> **WORK TO COMPLETE**:
The answer must consist solely of the lines from the opening line of the entries through the line with "You are a computer-use", transcribed exactly and without any pictures.

> **Data entries**:
++++

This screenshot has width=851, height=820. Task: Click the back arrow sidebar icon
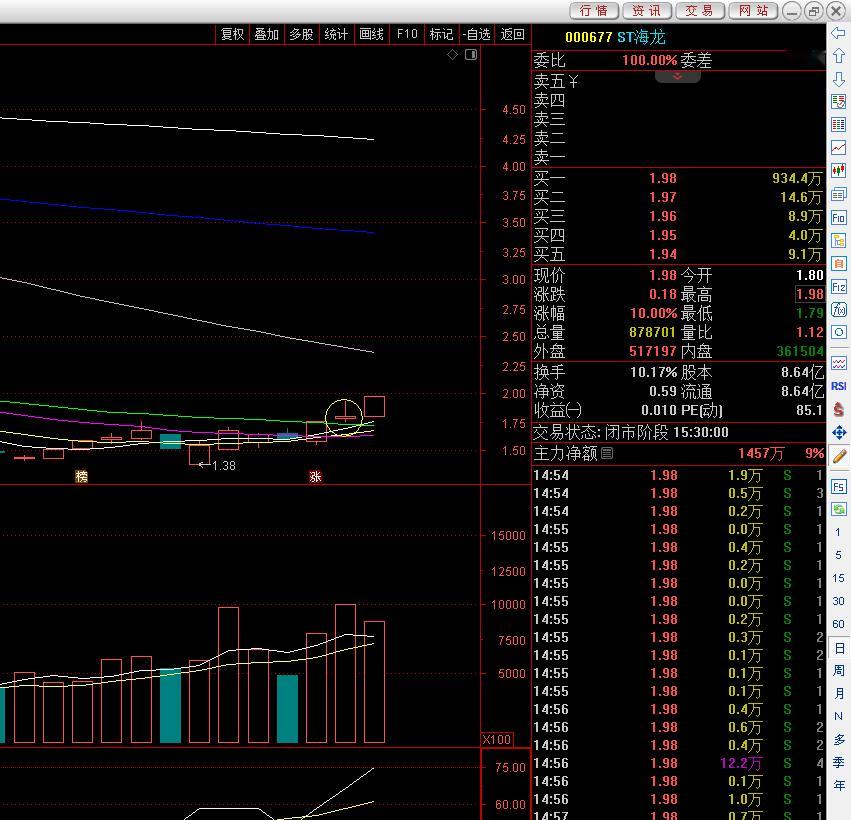(839, 33)
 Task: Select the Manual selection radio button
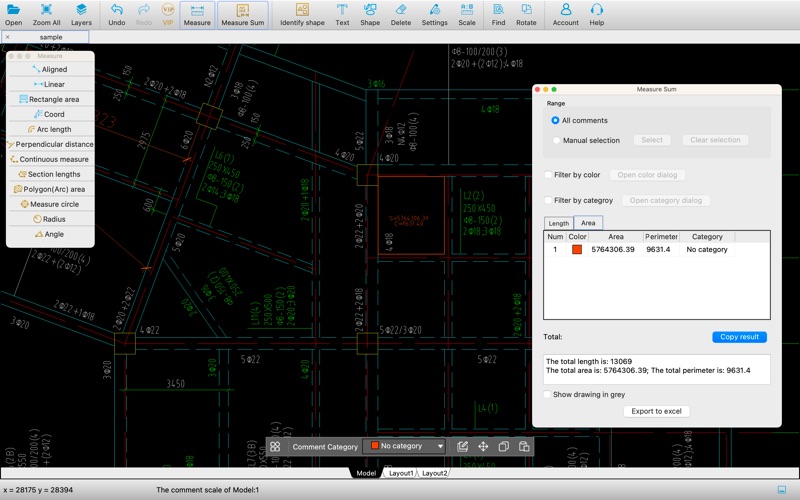(x=556, y=141)
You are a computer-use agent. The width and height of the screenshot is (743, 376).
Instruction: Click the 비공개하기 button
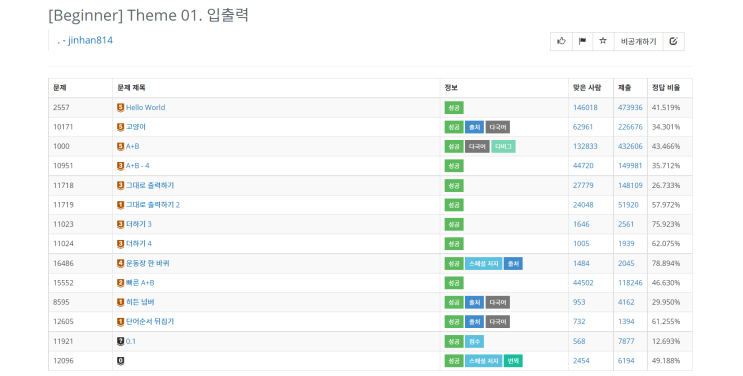coord(638,41)

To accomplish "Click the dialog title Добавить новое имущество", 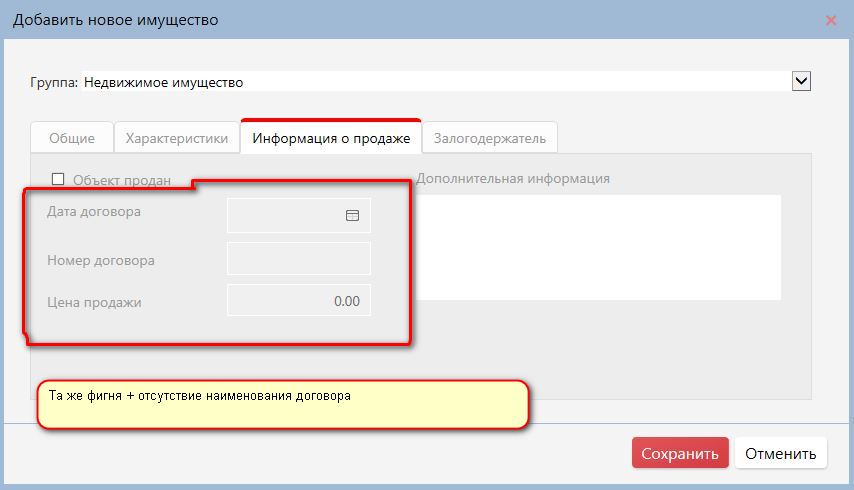I will point(115,20).
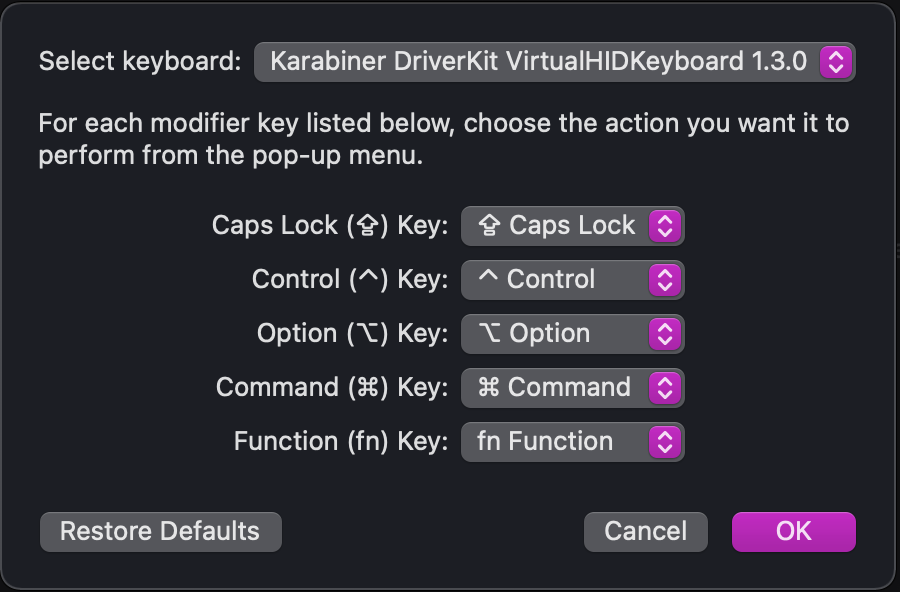The image size is (900, 592).
Task: Click the ^ caret inside the Control pop-up
Action: pyautogui.click(x=488, y=278)
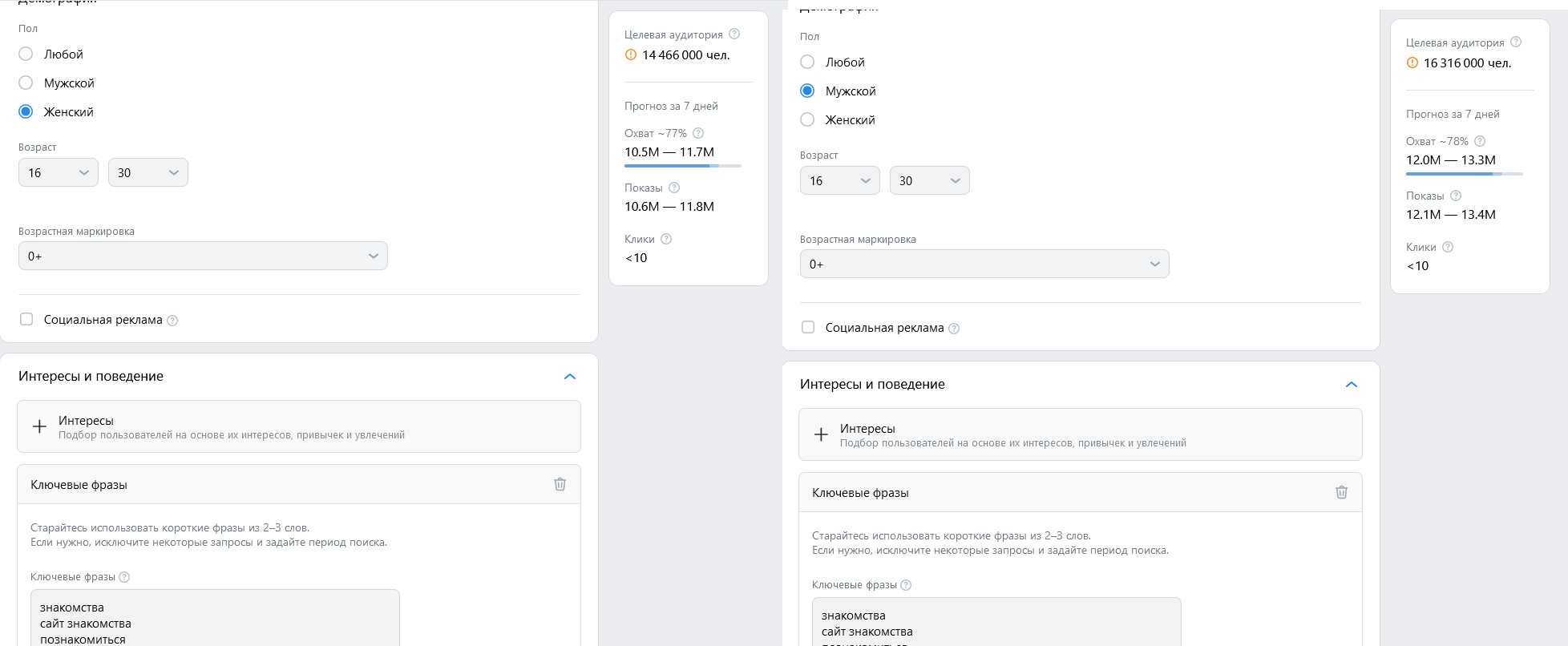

++++

> **RESULT FOR THIS EXERCISE**:
This screenshot has width=851, height=820. Task: Click the back arrow sidebar icon
(839, 33)
 Task: Select the Manual selection radio button
(x=556, y=141)
You are a computer-use agent. The width and height of the screenshot is (743, 376).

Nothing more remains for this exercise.